|
Australia’s new Labor government is likely to join Japan in seeking to overturn the U.S. ban on exporting the F-22 Raptor, although Canberra is far from deciding it wants to buy the Lockheed Martin stealth fighter.
The government of incoming Prime Minister Kevin Rudd, who won a landslide Nov. 24 election victory, is showing a commitment to the armed forces at least as strong as its predecessor’s, with a defense policy that calls for greater readiness for the Australian Defense Force (ADF), not cutbacks.
Australian defense analysts expect Labor to back the main procurement decisions of the former Liberal-National government of John Howard, although the new administration plans a policy review and might face a budget shortfall in a few years.
While in opposition, new Defense Minister Joel Fitzgibbon repeatedly called for Australia to consider the F-22 instead of the Lockheed Martin F-35 Lightning, the previous government’s preferred next fighter.
Under project Air 6000, the Royal Australian Air Force will next decade replace its 70-odd F/A-18A and B Hornets and, possibly, the 24 F/A-18F Super Hornets that Canberra ordered this year. Up to 100 combat aircraft are planned.
Though Fitzgibbon hasn’t gone as far as saying Australia should buy the Raptor, in the election campaign he said that Labor would ask Washington to lift the ban on sales so Canberra could reconsider its options.
The Australian Defense Dept. strongly prefers the cheaper and more flexible F-35 over the F-22, whose design emphasizes air combat. The department is likely to present Fitzgibbon with the same advice now that he has become its minister.
The U.S. Congress reaffirmed the ban on F-22 exports as recently as July.
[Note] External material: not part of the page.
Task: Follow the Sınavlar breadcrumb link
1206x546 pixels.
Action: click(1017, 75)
Japan, which is keen to buy the aircraft, responded by launching development of its own stealth fighter demonstrator (AW&ST Sept. 3, p. 24).
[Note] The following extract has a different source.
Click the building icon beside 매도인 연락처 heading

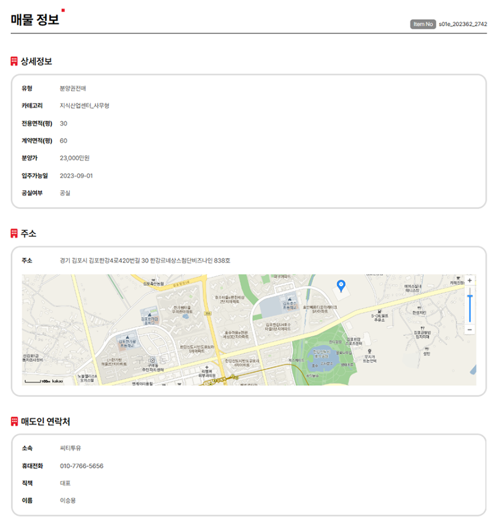(14, 421)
Rudd plans to pull Australian troops out of Iraq, but only after consultation with the Iraqi government and with the U.S. and Britain. He may decide simply to switch emphasis from Iraq to Afghanistan, following Britain’s lead.
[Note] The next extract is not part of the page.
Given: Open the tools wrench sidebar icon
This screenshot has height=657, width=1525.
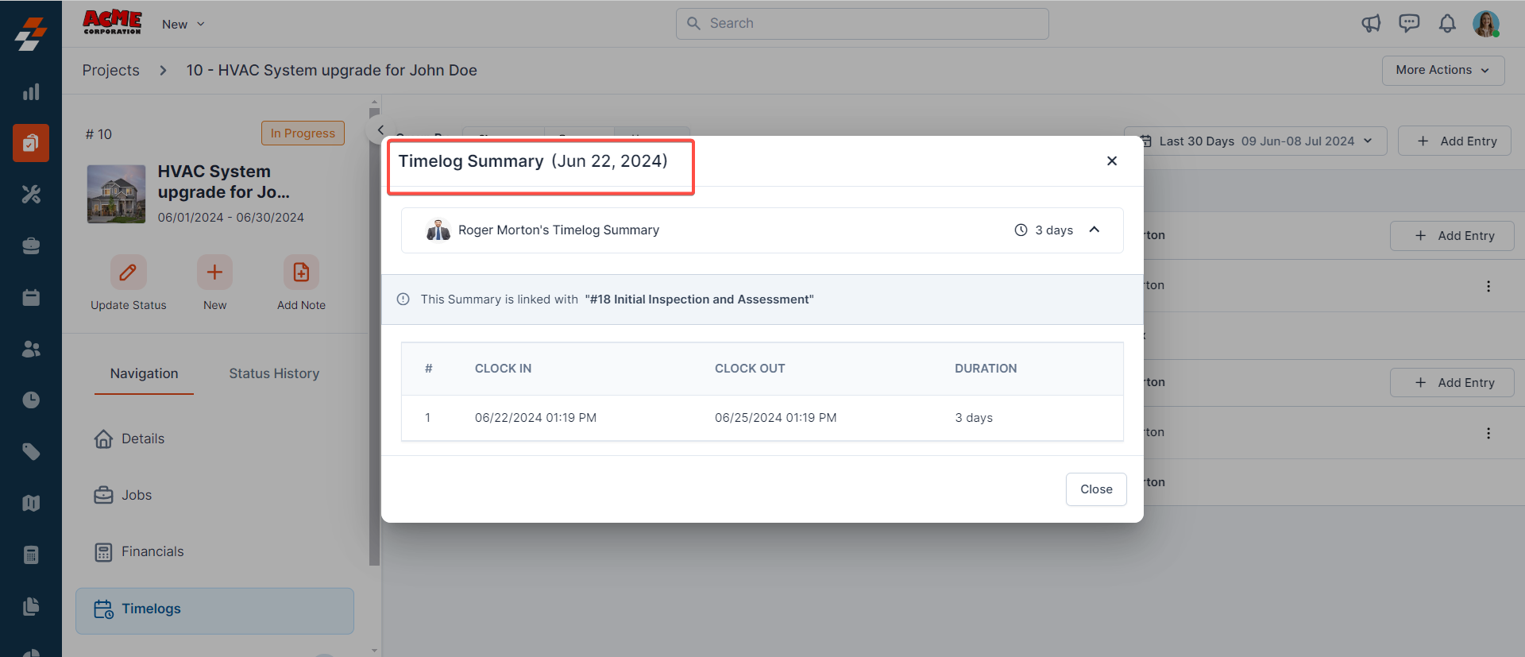Looking at the screenshot, I should click(31, 195).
Moreover, there’s no other sign that the new government lacks commitment to Australia’s U.S. alliance. Rudd, a Mandarin-speaking former diplomat, has always voiced unusually strong support for the alliance, and he lists it first among the three pillars that support his defense policy. (The others are active membership of the United Nations and comprehensive engagement with Australia’s neighbors.)